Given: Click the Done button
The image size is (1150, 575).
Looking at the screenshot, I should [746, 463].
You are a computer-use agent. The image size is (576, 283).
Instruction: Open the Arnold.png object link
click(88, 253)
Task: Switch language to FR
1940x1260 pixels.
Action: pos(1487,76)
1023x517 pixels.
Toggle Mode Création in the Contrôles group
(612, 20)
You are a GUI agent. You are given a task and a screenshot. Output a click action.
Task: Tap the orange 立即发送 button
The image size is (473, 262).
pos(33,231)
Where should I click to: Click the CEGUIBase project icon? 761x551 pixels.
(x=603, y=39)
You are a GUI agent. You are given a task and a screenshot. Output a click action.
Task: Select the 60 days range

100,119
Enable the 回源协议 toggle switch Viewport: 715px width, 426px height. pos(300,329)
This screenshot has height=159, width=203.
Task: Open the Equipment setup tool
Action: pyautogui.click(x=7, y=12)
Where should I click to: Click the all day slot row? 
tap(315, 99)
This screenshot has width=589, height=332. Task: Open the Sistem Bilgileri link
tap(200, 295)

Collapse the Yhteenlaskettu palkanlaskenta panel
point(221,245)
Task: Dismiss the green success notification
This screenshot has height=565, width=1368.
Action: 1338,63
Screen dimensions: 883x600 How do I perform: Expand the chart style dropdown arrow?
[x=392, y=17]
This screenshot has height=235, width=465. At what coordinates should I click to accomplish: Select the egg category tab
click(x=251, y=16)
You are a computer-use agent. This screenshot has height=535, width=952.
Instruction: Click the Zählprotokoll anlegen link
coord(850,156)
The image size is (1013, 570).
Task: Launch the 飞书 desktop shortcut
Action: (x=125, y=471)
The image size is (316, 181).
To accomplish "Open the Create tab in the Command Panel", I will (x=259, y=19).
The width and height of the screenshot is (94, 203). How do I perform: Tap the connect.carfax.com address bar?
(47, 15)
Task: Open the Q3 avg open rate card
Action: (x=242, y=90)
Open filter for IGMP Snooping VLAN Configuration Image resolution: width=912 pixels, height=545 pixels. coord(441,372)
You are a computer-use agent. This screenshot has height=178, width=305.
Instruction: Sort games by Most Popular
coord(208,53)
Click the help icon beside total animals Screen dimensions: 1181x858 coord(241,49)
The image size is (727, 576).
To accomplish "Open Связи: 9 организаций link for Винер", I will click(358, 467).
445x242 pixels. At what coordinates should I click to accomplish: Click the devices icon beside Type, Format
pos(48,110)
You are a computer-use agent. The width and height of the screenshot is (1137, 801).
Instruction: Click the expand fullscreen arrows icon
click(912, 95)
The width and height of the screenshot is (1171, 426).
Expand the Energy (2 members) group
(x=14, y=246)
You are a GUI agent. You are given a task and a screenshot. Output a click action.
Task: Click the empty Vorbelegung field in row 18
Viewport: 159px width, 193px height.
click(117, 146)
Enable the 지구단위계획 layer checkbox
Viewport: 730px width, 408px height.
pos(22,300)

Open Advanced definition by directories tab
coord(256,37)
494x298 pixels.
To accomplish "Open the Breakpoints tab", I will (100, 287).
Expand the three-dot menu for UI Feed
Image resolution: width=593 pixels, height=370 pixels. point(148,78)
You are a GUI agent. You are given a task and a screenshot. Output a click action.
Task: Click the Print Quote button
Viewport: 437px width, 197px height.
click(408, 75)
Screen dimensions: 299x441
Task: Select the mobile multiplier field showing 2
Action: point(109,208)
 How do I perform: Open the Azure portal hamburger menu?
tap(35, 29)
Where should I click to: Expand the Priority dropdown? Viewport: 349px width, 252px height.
────────────────────────────────────────
Write out the lines above exactly as they appear, from the line containing "This screenshot has height=235, width=465." through the line containing "click(x=251, y=16)", both included.

• **RESULT OF THE TASK**:
This screenshot has height=235, width=465. At what coordinates should I click to accomplish: Select the egg category tab
click(x=251, y=16)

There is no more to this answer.